L'APION DES ROSES TREMIERES !
La petitesse de la bestiole fait que les photos et vidéos ne sont pas simples à réaliser, et c'est encore plus vrai sur le vif. Vous devez en effet vous plier au bon vouloir d'une bestiole pas toujours décidée à faire ... ce que voudriez qu'elle fasse ! Il faut donc faire preuve de patience, mais aussi de réactivité, tout en travaillant à "main levée" ... voire au "pied levé" ! Autant dire qu'il faut privilégier un APN alliant simplicité, maniabilité, et performances ... à l'image de mon petit Lumix TZ 30 ! Par-delà les inévitables imperfections je vous souhaite de passer un bon moment en compagnie de cet apion, et comme lui ... "de voir la vie en rose" !
Présentation ... et p'tite parenthèse !
L'apion longirostre, ci-dessous représenté, est un petit Coléoptère faisant partie des très nombreux "charançons" (près de 1500 espèces en France). Numériquement parlant la palme revient aux très atypiques coléoptères que sont les Staphylins, avec 2500 espèces sur notre sol. Toujours pour info, et toujours "chez nous", on dénombre 10862 espèces de coléoptères (source Taxref 2022). Comme tous les "charançons", cet apion porte un "rostre", d'ailleurs fort long, d'où la dénomination latine de Rhopalapion longirostre. Comme vous le verrez cette longueur a sa raison d'être, au demeurant primordiale puisqu'elle conditionne la pérennité de l'espèce.
Au passage vous noterez qu'au fil des ans et des évolutions de la classification des insectes cet apion est passé de la Famille des Curculionidae, à celle des Apionidae, puis des Brentidae ! Par-delà le terme de classification, ceux de nomenclature et de systématique sont non moins valides, là où celui de taxonomie est quant à lui consacré par l'usage, bien que l'Académie des Sciences préconise ... taxinomie! L'entomologie c'est aussi cela, et aux yeux de certains c'est même l'art de couper les cheveux en 4 ! Cela dit vous verrez que les cheveux en question ont leur utilité ... sans pour autant devoir les couper en 4 !
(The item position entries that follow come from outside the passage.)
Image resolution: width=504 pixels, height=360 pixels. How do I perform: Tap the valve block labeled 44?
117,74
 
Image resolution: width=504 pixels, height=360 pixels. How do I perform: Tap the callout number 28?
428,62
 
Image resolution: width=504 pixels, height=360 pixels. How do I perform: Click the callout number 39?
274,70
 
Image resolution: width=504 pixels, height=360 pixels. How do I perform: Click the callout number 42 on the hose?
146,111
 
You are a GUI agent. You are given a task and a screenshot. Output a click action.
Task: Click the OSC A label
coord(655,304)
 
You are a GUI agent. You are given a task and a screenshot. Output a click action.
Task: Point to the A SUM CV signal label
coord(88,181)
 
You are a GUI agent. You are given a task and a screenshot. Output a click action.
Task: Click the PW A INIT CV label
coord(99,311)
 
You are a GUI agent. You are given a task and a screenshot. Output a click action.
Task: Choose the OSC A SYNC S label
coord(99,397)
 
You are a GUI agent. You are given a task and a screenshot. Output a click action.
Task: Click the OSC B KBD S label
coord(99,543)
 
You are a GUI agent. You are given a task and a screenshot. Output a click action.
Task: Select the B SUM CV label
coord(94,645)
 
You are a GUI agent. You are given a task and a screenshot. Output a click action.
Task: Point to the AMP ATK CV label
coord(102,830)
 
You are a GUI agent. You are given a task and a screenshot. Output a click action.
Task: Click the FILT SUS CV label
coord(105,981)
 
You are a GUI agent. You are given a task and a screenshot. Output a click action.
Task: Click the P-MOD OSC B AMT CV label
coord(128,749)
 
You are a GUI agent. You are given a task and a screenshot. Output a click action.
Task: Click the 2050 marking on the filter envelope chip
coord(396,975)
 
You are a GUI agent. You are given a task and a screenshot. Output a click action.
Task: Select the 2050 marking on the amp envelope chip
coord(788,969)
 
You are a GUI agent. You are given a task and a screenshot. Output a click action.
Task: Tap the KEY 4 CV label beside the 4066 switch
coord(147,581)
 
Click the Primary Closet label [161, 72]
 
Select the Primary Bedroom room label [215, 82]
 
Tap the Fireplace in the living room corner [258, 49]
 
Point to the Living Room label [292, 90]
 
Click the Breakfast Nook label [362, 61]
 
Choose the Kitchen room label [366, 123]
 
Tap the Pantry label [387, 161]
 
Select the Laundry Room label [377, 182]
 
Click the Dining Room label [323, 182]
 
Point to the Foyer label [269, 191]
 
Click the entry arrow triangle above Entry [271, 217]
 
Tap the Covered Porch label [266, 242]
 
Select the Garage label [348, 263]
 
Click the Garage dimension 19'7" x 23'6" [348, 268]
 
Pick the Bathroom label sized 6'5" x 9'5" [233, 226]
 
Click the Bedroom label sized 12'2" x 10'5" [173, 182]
Quasi signature du site, la traditionnelle allumette (ci-dessous) illustre bien la petitesse millimétrique de notre Apion. Il s'ensuit évidemment une grande discrétion de la bestiole, d'autant que les "gendarmes" (Pyrrochoris apterus) sont aussi d'assidus "usagers" des trémières. En raison de leur nombre, de leur taille, et plus encore de leur très voyante parure rouge, ces punaises captent facilement le regard et l'attention, ce qui tend bien sûr à occulter la présence de nos minuscules apions. Les fourmis, elles aussi omniprésentes, font également diversion, et au final notre trio vit selon une sorte d'entente cordiale, si ce n'est en parfaite harmonie. A n'en pas douter cela tient à la luxuriance de la plante qui tel un "garde-manger" abondamment garni n'est pas de nature à favoriser la concurrence, ni l'agressivité pouvant en découler ... si tant est que ces contingences puissent exister !
Nota: cette plante, au grand développement, porte des hampes florales atteignant couramment 1,5 m à 2 m, voire beaucoup plus. La floraison est abondante, les fleurs très grandes, et leur coloration très variée. La rose trémière a la particularité de pousser là où il lui plait, en ce sens qu'elle peut végéter en pleine terre (comme chez moi !), et se complaire dans la caillasse, voire dans une anfractuosité de dallage. C'est le cas par exemple des ruelles de certaines îles océaniques, comme Ré ou Oléron, où elles prospèrent (et c'est peu dire !) quasiment dans le bitume le long des murs et façades des maisons.
Initialement inconnue en France la minuscule bestiole s'est largement répandue et comme elle ne fait pas les choses à moitié, on peut même dire qu'il n'est pas un pied de rose trémière qui lui échappe là où elle sévit. Cet Apion est par ailleurs largement répandu (Europe moyenne et méridionale, Asie mineure, Moyen-Orient, Amérique du Nord) mais nul ne sait comment il est arrivé chez nous, et encore moins comment il peut pareillement progresser ... encore que !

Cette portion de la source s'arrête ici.